--- PROVIDED ENTRIES ---
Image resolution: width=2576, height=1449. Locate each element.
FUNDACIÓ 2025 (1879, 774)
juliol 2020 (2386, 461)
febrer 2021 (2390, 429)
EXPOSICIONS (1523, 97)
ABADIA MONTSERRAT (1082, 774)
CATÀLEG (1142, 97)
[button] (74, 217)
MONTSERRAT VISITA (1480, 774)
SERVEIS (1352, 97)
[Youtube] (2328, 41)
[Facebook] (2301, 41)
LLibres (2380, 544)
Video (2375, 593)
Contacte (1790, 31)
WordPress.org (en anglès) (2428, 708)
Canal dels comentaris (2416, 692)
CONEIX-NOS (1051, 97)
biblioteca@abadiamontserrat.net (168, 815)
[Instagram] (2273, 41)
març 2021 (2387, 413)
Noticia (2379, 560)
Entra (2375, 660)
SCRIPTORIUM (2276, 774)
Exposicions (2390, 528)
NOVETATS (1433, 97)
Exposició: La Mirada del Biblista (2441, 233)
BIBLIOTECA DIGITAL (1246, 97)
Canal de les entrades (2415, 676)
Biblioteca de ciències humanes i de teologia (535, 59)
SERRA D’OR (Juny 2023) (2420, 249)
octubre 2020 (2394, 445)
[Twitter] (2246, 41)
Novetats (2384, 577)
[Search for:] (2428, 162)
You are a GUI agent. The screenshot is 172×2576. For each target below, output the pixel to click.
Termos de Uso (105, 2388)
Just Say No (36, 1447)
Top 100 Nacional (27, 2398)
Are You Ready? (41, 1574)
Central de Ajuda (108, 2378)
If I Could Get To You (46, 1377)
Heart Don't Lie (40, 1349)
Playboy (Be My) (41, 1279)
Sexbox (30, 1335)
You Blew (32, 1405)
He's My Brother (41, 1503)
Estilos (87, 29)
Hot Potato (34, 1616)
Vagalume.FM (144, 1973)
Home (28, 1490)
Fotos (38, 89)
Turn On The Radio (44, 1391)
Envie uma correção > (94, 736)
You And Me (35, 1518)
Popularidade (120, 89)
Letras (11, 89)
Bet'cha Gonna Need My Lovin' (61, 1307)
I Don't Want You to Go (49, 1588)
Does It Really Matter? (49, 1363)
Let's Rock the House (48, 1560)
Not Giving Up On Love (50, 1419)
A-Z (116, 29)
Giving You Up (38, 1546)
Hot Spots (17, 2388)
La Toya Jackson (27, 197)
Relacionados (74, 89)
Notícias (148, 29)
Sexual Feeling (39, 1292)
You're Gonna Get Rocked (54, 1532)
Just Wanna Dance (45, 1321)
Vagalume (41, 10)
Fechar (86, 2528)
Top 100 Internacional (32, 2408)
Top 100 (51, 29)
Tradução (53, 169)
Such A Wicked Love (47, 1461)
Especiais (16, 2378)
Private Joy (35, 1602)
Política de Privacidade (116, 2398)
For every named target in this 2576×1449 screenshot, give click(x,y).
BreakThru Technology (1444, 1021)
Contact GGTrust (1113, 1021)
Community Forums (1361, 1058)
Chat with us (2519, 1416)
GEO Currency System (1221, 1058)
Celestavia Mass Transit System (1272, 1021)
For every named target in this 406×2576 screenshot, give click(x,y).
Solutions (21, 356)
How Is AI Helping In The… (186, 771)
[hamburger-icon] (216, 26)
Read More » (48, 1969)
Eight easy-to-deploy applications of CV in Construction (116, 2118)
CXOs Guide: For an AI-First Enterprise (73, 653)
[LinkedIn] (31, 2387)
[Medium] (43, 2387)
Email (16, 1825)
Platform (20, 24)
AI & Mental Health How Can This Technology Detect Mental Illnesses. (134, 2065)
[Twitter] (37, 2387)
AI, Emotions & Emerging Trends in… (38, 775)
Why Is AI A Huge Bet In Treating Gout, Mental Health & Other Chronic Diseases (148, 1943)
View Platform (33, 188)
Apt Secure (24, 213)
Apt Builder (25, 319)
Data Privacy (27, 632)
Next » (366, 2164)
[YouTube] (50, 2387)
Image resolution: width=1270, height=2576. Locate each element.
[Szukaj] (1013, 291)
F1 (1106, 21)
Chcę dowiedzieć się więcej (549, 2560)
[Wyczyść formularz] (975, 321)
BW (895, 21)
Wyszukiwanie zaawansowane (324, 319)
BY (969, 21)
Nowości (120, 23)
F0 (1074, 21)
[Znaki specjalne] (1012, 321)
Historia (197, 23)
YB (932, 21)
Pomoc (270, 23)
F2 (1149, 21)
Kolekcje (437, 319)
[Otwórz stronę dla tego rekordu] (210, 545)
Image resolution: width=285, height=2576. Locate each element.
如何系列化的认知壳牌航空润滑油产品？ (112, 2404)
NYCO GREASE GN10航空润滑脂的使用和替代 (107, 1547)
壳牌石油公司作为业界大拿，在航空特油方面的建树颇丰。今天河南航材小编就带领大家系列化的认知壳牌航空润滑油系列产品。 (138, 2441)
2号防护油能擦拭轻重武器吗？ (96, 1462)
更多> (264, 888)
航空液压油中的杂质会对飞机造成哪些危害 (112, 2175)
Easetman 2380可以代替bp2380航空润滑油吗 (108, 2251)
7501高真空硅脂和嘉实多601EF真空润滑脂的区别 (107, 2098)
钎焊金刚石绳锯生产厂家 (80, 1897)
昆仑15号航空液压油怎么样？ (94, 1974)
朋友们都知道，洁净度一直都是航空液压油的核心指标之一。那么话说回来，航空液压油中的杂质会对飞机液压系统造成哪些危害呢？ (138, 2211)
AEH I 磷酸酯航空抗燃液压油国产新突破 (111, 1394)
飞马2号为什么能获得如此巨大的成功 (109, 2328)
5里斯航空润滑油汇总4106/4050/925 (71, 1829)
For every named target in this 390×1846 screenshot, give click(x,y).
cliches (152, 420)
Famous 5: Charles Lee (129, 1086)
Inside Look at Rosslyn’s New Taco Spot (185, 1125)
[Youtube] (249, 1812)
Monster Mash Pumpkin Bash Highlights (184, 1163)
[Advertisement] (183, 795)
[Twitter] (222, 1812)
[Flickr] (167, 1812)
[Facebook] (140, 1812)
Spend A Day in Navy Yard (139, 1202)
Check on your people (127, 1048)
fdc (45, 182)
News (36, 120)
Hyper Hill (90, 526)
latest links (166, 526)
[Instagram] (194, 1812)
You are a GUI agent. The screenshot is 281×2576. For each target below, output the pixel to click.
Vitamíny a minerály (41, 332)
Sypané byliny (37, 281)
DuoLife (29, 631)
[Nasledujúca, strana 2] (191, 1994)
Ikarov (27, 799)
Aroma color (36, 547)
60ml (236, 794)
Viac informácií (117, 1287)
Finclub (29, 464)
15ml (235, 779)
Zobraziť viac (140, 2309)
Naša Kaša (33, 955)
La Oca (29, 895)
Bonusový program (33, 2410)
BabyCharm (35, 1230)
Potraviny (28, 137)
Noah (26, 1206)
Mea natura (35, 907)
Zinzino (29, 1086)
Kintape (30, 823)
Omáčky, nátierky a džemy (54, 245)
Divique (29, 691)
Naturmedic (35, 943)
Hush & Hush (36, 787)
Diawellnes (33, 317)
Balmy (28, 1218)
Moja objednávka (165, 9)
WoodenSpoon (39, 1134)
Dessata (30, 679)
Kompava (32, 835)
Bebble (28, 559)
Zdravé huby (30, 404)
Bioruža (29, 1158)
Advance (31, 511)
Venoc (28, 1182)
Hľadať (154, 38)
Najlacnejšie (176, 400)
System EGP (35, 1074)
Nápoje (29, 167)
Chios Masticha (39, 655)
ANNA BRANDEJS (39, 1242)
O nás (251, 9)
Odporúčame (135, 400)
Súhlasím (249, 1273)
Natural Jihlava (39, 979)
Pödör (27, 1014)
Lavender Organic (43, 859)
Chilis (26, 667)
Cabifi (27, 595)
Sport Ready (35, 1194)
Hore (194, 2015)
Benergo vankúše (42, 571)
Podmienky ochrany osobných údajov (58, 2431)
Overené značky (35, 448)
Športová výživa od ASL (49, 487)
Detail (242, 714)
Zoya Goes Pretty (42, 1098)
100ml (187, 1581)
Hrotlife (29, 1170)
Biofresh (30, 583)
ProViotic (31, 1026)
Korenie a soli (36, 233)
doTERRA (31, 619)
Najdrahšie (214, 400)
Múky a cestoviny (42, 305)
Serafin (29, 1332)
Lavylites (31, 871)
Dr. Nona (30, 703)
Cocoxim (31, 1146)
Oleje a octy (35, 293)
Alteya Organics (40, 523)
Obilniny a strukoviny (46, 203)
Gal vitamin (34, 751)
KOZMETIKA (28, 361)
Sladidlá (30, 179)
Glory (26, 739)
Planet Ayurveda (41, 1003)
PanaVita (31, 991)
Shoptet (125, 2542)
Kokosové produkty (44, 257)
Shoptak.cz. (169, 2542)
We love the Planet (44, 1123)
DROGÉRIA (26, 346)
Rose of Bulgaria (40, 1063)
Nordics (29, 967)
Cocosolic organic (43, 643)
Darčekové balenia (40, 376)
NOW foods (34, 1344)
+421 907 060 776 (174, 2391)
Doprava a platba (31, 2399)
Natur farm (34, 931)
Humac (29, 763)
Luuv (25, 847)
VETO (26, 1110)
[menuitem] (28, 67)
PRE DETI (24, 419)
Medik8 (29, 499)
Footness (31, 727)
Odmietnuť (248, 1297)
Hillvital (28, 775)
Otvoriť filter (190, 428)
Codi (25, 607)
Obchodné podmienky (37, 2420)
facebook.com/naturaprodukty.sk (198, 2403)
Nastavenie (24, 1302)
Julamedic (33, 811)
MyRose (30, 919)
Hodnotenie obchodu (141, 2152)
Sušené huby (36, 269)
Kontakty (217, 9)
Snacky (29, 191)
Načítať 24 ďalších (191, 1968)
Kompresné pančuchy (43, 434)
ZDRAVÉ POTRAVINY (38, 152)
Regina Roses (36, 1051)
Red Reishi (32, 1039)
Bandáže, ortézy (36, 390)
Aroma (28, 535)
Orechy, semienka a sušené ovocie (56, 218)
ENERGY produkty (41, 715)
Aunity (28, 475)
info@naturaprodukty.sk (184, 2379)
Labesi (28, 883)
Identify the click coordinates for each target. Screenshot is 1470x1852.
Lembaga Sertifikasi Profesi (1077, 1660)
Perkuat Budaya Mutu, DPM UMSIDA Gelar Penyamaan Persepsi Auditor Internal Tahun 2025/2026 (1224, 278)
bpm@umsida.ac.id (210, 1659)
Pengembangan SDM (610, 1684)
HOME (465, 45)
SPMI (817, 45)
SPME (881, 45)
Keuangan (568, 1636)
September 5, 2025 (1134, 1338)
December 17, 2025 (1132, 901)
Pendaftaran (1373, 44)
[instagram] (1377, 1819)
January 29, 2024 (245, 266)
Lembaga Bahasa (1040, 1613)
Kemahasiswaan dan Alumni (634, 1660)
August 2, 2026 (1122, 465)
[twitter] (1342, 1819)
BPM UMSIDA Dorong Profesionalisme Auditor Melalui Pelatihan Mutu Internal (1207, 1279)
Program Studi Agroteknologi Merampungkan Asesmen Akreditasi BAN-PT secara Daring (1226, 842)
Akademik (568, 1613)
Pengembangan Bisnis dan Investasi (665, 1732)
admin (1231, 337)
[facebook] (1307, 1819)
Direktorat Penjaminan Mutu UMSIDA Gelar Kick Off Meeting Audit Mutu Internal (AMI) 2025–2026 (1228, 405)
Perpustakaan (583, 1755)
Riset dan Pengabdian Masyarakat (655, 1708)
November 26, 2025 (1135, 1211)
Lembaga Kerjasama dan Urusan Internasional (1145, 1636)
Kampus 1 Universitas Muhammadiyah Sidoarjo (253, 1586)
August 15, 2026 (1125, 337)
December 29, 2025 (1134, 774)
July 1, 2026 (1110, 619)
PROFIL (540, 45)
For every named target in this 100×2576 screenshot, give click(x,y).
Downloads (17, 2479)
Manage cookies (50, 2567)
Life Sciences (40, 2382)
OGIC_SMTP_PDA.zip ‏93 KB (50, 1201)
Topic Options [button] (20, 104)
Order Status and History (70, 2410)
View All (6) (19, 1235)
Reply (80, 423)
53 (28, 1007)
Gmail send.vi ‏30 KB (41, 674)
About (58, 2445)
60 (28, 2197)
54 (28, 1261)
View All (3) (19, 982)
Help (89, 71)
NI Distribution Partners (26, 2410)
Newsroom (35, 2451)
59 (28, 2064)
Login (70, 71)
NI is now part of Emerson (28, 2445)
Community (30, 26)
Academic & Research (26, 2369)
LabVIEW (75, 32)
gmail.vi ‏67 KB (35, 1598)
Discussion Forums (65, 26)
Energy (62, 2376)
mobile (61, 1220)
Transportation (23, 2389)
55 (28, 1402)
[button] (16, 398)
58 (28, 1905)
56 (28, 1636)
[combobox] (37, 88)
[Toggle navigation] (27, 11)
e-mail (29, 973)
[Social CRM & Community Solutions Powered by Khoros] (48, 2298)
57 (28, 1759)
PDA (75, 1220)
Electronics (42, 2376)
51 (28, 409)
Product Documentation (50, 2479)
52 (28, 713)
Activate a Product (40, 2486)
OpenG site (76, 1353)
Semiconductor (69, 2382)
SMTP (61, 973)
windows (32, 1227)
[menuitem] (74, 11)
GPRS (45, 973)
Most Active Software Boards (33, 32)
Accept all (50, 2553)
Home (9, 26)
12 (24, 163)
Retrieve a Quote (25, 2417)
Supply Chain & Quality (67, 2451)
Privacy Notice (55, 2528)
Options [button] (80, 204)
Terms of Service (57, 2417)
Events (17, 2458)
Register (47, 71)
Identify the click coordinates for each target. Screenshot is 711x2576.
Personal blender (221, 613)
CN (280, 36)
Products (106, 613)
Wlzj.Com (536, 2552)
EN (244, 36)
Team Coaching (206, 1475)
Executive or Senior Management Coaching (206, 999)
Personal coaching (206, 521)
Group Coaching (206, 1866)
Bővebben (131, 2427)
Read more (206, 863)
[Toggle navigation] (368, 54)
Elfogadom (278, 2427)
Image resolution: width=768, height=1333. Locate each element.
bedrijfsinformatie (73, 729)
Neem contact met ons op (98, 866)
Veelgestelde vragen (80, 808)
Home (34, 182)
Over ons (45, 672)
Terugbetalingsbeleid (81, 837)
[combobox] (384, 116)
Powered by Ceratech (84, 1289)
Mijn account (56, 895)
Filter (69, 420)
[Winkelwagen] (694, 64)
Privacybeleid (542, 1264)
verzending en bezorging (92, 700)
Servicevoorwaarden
---
Wherever the line holding "How Is AI Helping In The… (186, 771)" falls in the entries above, copy exactly from it through the line holding "Data Privacy (27, 632)", inclusive, and add nothing.

How Is AI Helping In The… (186, 771)
[hamburger-icon] (216, 26)
Read More » (48, 1969)
Eight easy-to-deploy applications of CV in Construction (116, 2118)
CXOs Guide: For an AI-First Enterprise (73, 653)
[LinkedIn] (31, 2387)
[Medium] (43, 2387)
Email (16, 1825)
Platform (20, 24)
AI & Mental Health How Can This Technology Detect Mental Illnesses. (134, 2065)
[Twitter] (37, 2387)
AI, Emotions & Emerging Trends in… (38, 775)
Why Is AI A Huge Bet In Treating Gout, Mental Health & Other Chronic Diseases (148, 1943)
View Platform (33, 188)
Apt Secure (24, 213)
Apt Builder (25, 319)
Data Privacy (27, 632)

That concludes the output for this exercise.